В-четвертых, почти все эти люди, и белые, и красные, и окостеневшие монархисты, и свергшие царя либералы, и подобравшие власть коммунисты, помимо того, что были живыми людьми с их слабостями, тщеславием, самоуверенностью, имели вполне светлые идеалы и руководствовались самыми лучшими побуждениями.

И вот тогда, в-пятых. Под этим углом, по-моему, на проблему никто еще не смотрел, но ведь психологически ясно, что неизбежно должны были среди большевиков возникнуть те, кто, постепенно начав понимать, что они (и не только они) натворили, какую страшную кашу заварили и сколько наломали дров, не сбежали из страны, не сконцентрировались на личных амбициях или стяжании, но честно принялись пытаться в меру своего разумения и возможностей исправлять положение, разгребать завалы, возвращать нормальную жизнь для нормальных людей. То есть взяли на себя ответственность за последствия катастрофы, которую вызвали отнюдь не только они сами.

К слову сказать, есть определенные основания думать, что именно таковыми были Сталин и его ближайшие сподвижники, но я не хочу сейчас на этом зацикливаться, это слишком больная и слишком жареная тема, ее нельзя трогать походя. Суть не в этом, а в том, что если так посмотреть, ситуация-то почти копирует нашу нынешнюю. Всем осточертел косный советский режим. Все хотели добра. Развалили. Наломали дров.

Кто-то сбежал, кто-то принялся доказывать, что все вокруг подонки, и только он один белый и пушистый, кто-то принялся безудержно и бессовестно хапать, кто-то — сводить старые, а то и новые счеты. Всё как тогда.

А кто-то — кто-то! — пытается в меру сил и разумения исправить положение, разгрести завалы, вернуть нормальную жизнь для нормальных людей.

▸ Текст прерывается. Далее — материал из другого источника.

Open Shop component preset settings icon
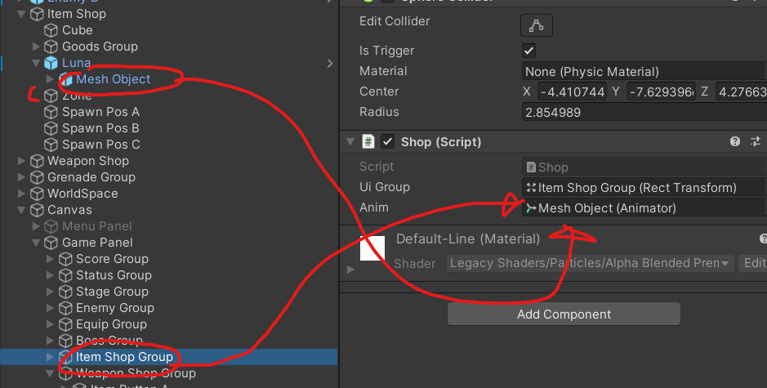This screenshot has height=388, width=767. 756,141
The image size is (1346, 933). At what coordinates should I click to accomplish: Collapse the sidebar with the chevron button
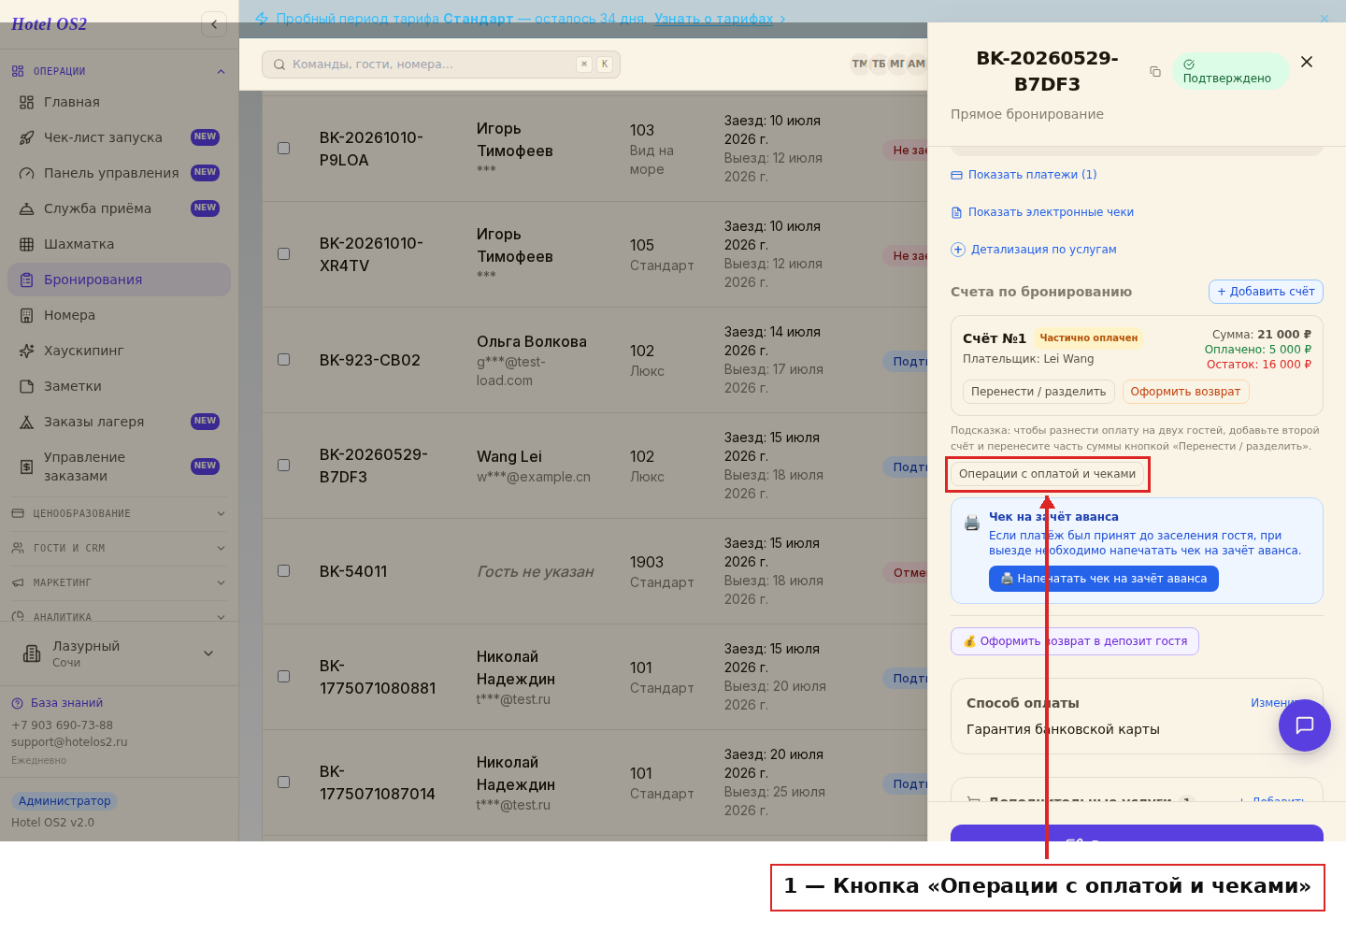click(x=214, y=24)
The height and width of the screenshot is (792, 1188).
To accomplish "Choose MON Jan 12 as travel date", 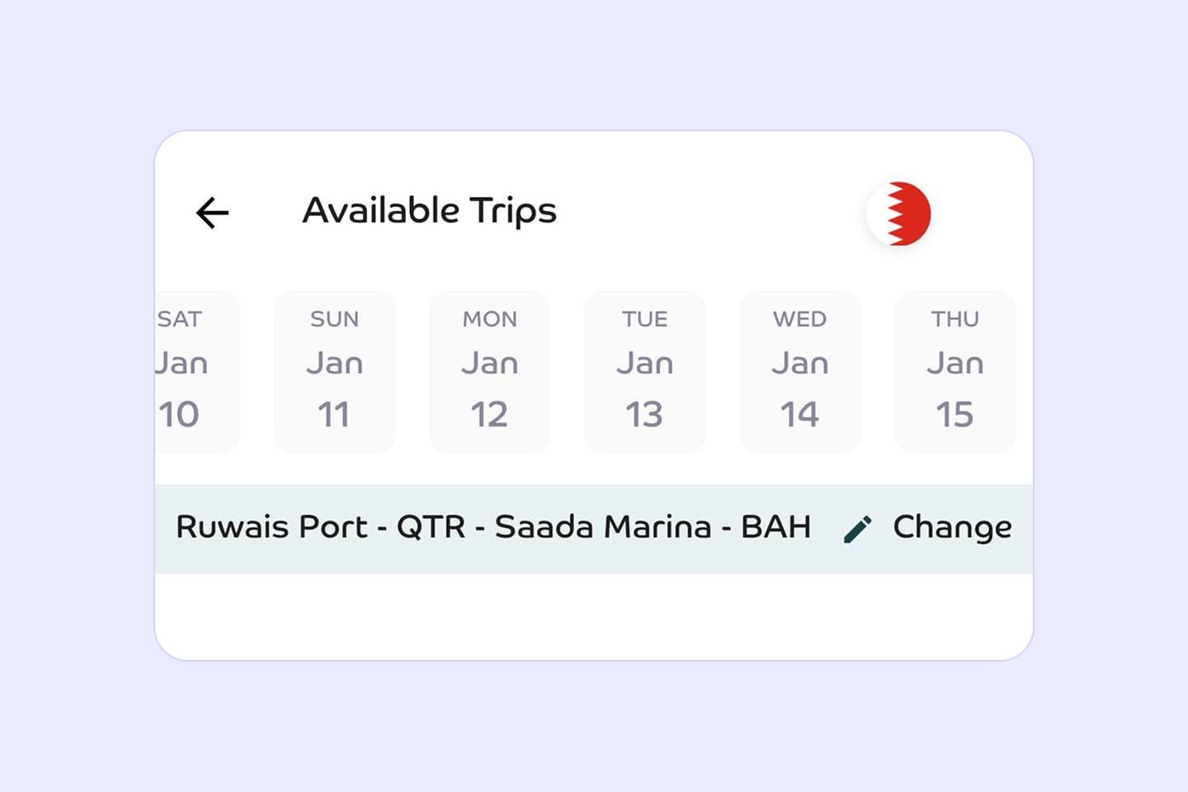I will [x=489, y=371].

Вот о них и есть «На мохнатой спине».

Конечно, это не исторический роман. Мои персонажи — наши современники по своей психологии, по своим человеческим качествам. Но они Сталин, Берия и прочие по пребыванию в 39-ом году, в исторической ситуации, сходной с нашей, но с иной конкретикой и иным идеологическим угаром. Не либеральным, как с конца 80-х и в значительной степени поныне, но коммунистическим, как тогда. Последствия наших действий нам еще не ясны, они гадательны, они лишь объект мнений и спекуляций. Но последствия действий нас, когда бы мы были тогда, нынешним нам известны. Вот тут и есть повод и возможность задуматься.

 

Борис Межуев

Роман часто сравнивают с «Гравилетом Цесаревич» и действительно сходство бросается в глаза – здесь и там на первом плане личная драма главного героя на фоне социально-политической контроверзы. Но в «Гравилете» идеальный мир сочетания православной монархии и коммунизма проявляется в гармоничном сожительстве героя с двумя женщинами, а здесь перед нами — трагедия бессмысленной верности. Что она олицетворяет? И насколько эта близость двух романов не является случайной?

 

Вячеслав Рыбаков

— Честно говоря, мне это даже в голову не приходило. Мировая литература полна историями о личных драмах на фоне исторических трагедий, тут эти две мои вещи отнюдь не исключение. Скорее правило. Может, сходство бросается в глаза лишь потому, что автор один и тот же. Если оно и впрямь есть — что ж, это значит, что в течение четверти века я, сам того не сознавая, бьюсь головой в одну и ту же стенку.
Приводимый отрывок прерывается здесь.